Another way to avoid exposure is to stick to high alpine rides. While poison ivy and poison oak can be found in pretty much every US state, the plants don’t generally grow higher than 5,000 feet above sea level.

If you know you’ve been exposed to poison ivy or poison oak during a ride, try to wash the affected areas of your body as quickly as possible with soap and cold water. From what I read in my research, this is really only effective if you’re able to wash within an hour of exposure, which is pretty much impossible for most mountain bike rides. But hey, it’s worth a shot if you have access to running water and soap!

Remember to wipe down your bike and equipment after a ride as well, as urushiol can cling to surfaces, only to come into contact with skin later. Tools used for trail work are especially susceptible, especially if they’ve been used to cut poison ivy or poison oak plants.

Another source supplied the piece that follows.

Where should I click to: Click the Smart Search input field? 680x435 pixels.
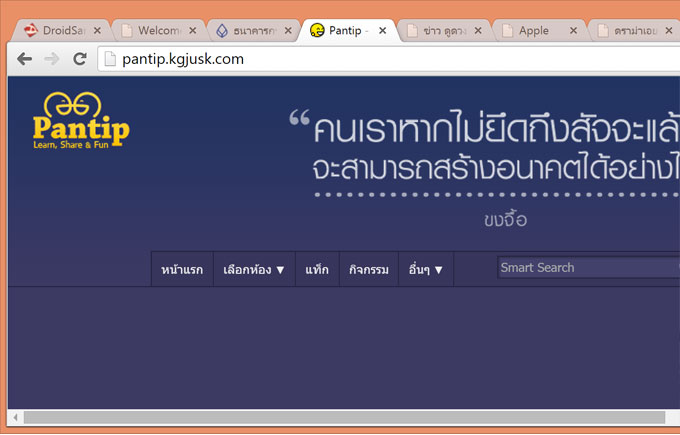click(585, 267)
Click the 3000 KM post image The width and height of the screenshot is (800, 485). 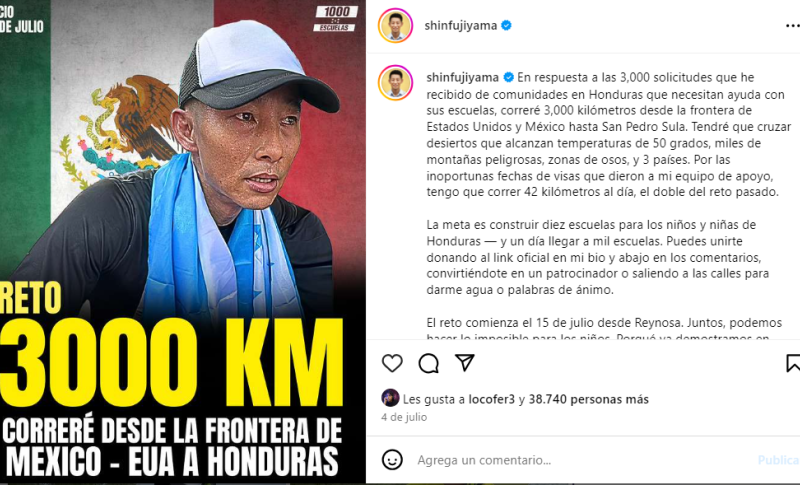coord(183,242)
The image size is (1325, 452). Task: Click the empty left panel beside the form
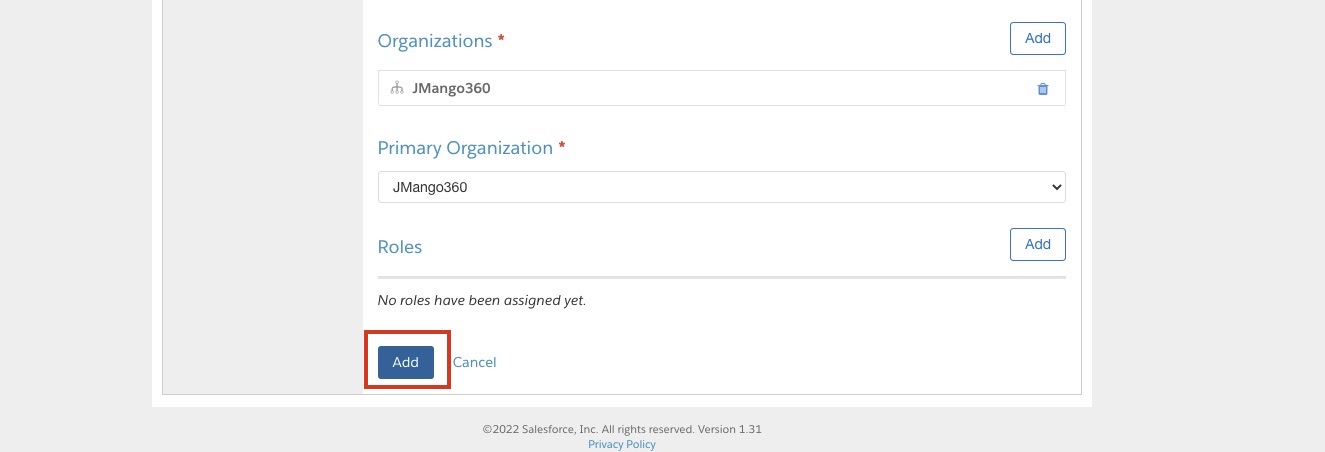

Allergic reactions to contact with urushiol generally occur within a week of exposure. Reactions can include severe itching, redness of the skin, and eventually, blisters.  These symptoms can last from one to four weeks, even with treatment.

While there aren’t any treatment methods that will “cure” a poison ivy or poison oak reaction, there are some things you can do to minimize the symptoms. Calamine lotion, Burow’s solution, and even oatmeal baths can help reduce itching. Antihistamines may also help calm the allergic reaction for some sufferers.

Some people believe that scratching a poison ivy reaction makes it spread on the body, but fortunately this is not the case. As long as all the urushiol has been cleaned off, the reaction cannot be spread through scratching or touching oozing blisters.

Poison ivy and poison oak are a fact of life for mountain bikers, worn as a badge of honor by some, avoided like the plague by others. Respect the bush.